Industry representatives from the natural gas vehicle (NGV) sector are slated to push for extension of tax incentives for NGVs at a U.S. Senate Finance subcommittee hearing in Washington, DC, Wednesday.
Congress failed last month to come up with an agreement on a tax incentive extension bill.
NGV advocates from both vehicle and fueling perspectives are scheduled to testify at a hearing of the Senate Finance Subcommittee on Energy, Natural Resources and Infrastructure, chaired by Sen. Michael Bennet (D-CO), offering arguments for NGVs’ contributions to job creation, energy security and environmental benefits.

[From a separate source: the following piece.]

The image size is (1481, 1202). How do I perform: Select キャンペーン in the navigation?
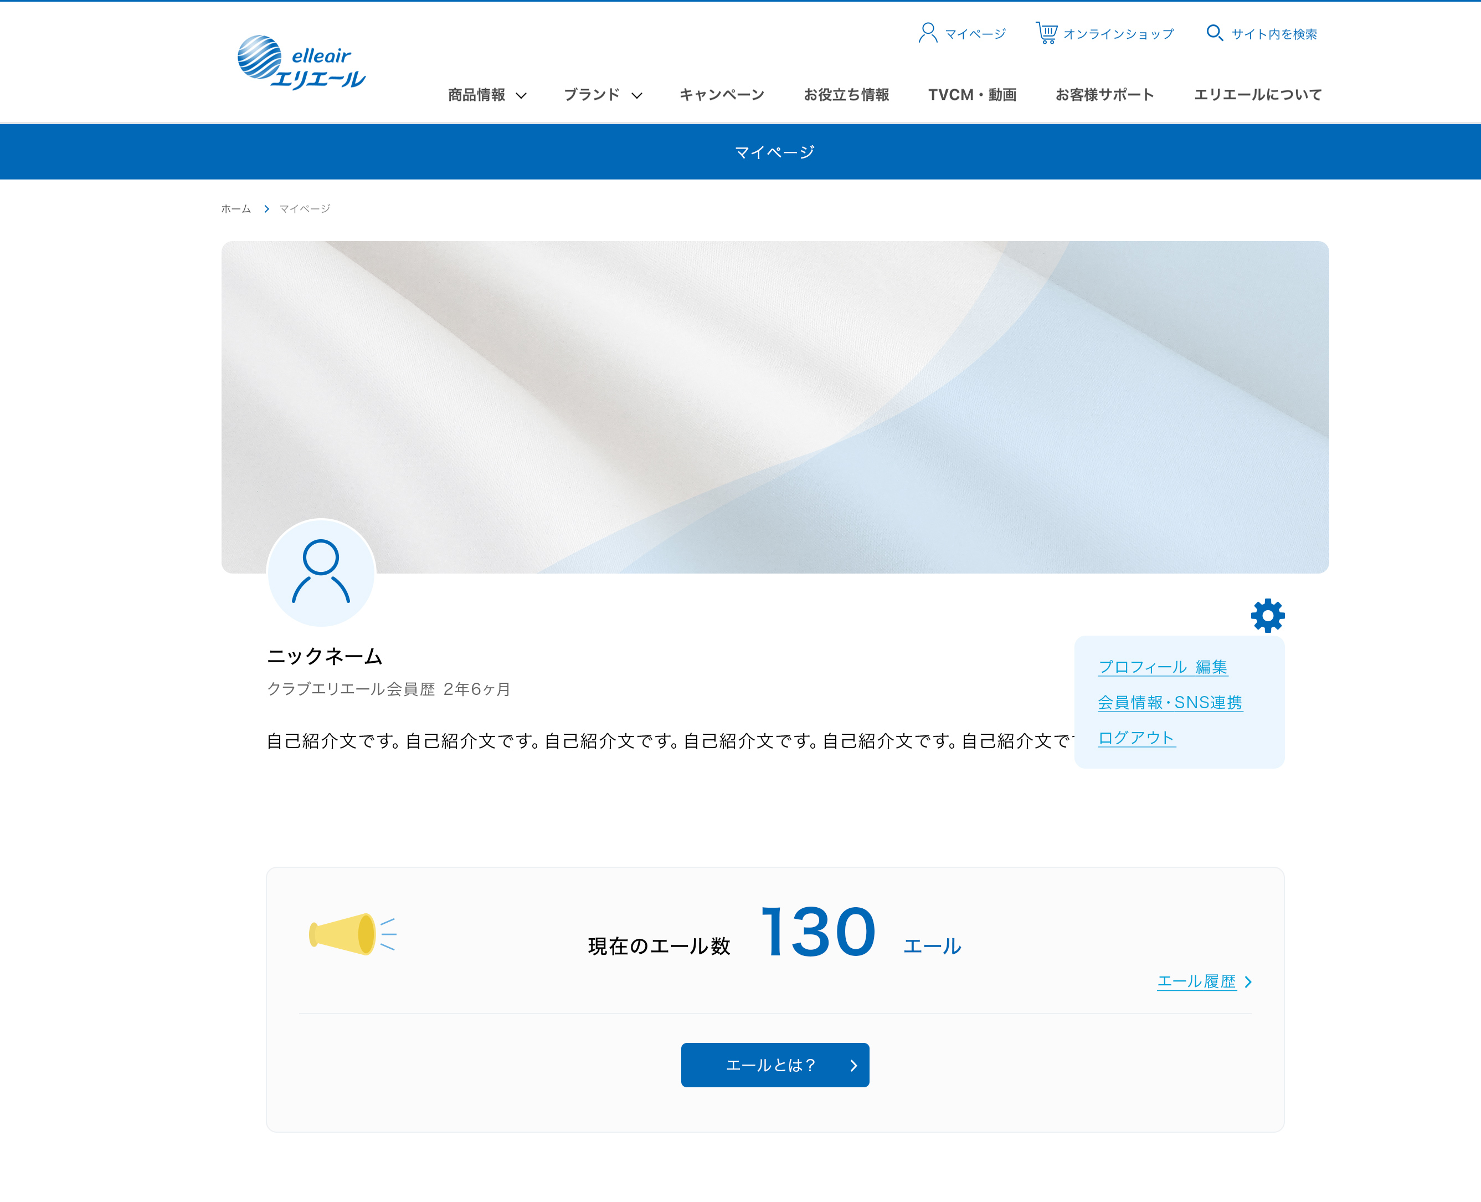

Among the industry representatives scheduled to appear are Robert Carrick, Daimler Trucks North America’s NGV sales manager; Mike Whitlatch, senior director for global energy and procurement at Atlanta-based UPS; Joseph Calabrese, CEO at the Greater Cleveland (OH) Regional Transit Authority; Ronald Jibson, CEO at Salt Lake City-based Questar; Rich Kassel, senior vice president at environmental communications firm Gladstein, Neandross & Associates; and Harrison Clay, president of California-based Clean Energy Renewable Fuels.
Several of the representatives joined Natural Gas Vehicles for America and the American Gas Association in writing to the Senate Finance Committee leadership in November urging Congress to extend NGV tax incentives and include liquefied natural gas (LNG) used in transportation.

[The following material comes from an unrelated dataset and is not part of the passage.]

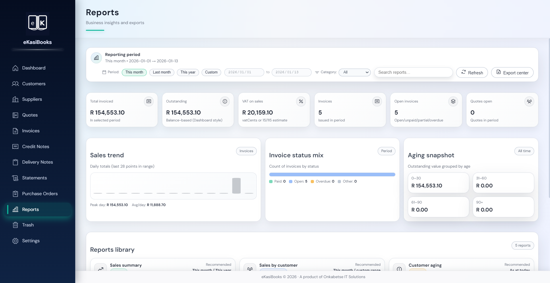Open the Suppliers page
The image size is (550, 283).
pyautogui.click(x=32, y=99)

They cited the importance Congress has placed in the past on fuel diversity as an economic, national security and environmental benefit to the nation. The NGV leaders have long urged a level playing field for natural gas use in transportation (see Daily GPI, Feb. 14, 2012).
Dating back to the Energy Policy Act of 2005, the NGV sector has received a 30% income tax credit for the cost of new NGV fueling equipment up to $30,000 of a fleet fueling facility and $1,000 for home refueling appliances. There was also a 50-cent credit/gasoline gallon equivalent on the sale of natural gas as a transportation fuel. Advocates are urging for similar incentives for LNG in the form of a fix of excise tax laws relative to diesel fuel.
“Because LNG has less energy/gallon than diesel fuel, on an energy equivalent basis LNG effectively pays 170% of the diesel rate,” the industry advocates said in their letter to the Senate Finance Committee.
The industry is also looking to have LNG get a credit based on an energy content of a diesel gallon instead of a per-gallon basis. “Correcting both the LNG excise tax treatment and the excise tax credit treatment at the same time creates policy consistency and would restore the competitive balance between LNG, compressed natural gas and diesel as transportation fuels,” the industry said in its Senate letter.